Mass conversion in stoichiometry involves converting between grams and moles using the molar mass. To find the number of moles from a given mass, use the formula:
\[ \text{moles} = \frac{\text{mass}}{\text{molar mass}} \]
For example, to find the moles of calcium (Ca) from 4.20 g:
\[ \text{moles of Ca} = \frac{4.20 \text{ g}}{40.08 \text{ g/mol}} = 0.1047 \text{ mol} \]
Similarly, for oxygen (O₂) from 2.80 g:
\[ \text{moles of O}_2 = \frac{2.80 \text{ g}}{32.00 \text{ g/mol}} = 0.0875 \text{ mol} \]
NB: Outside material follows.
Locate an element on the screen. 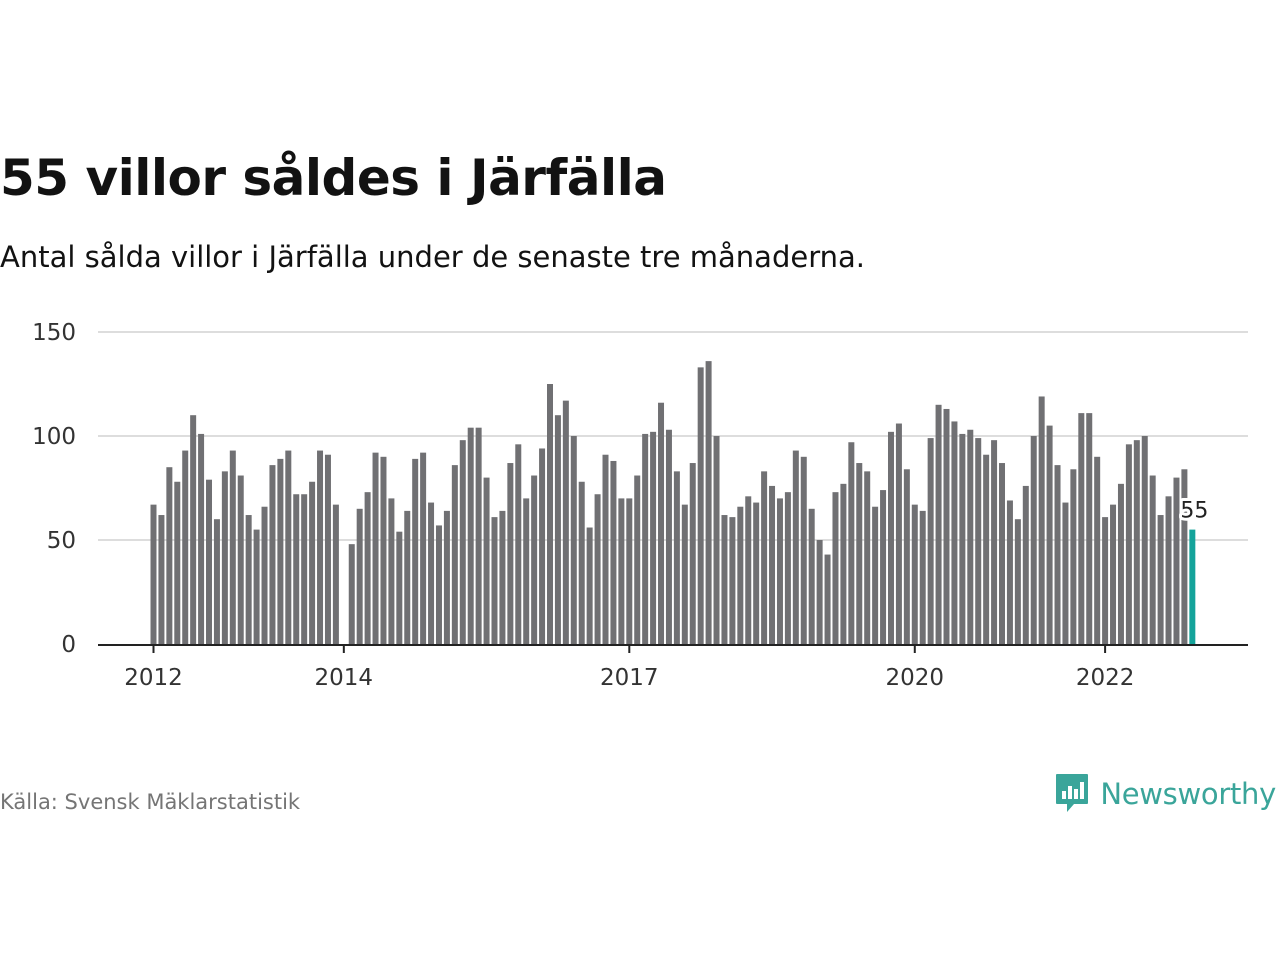  data-labels: 55 is located at coordinates (1194, 512).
These conversions are essential for performing subsequent stoichiometric calculations, such as identifying the limiting reactant and determining product yield.

Reaction Yields

Reaction yield is the amount of product formed in a chemical reaction, usually expressed in grams. To calculate the theoretical yield, use the moles of the limiting reactant and multiply by the molar mass of the product. From our example, calcium (Ca) is the limiting reactant producing 0.1047 moles of calcium oxide (CaO). To find the mass of CaO produced:
\[ \text{mass of CaO} = 0.1047 \text{ mol} \times 56.08 \text{ g/mol} = 5.87 \text{ g} \]
This calculation shows the theoretical maximum mass of CaO that can be produced, given the initial amounts of reactants.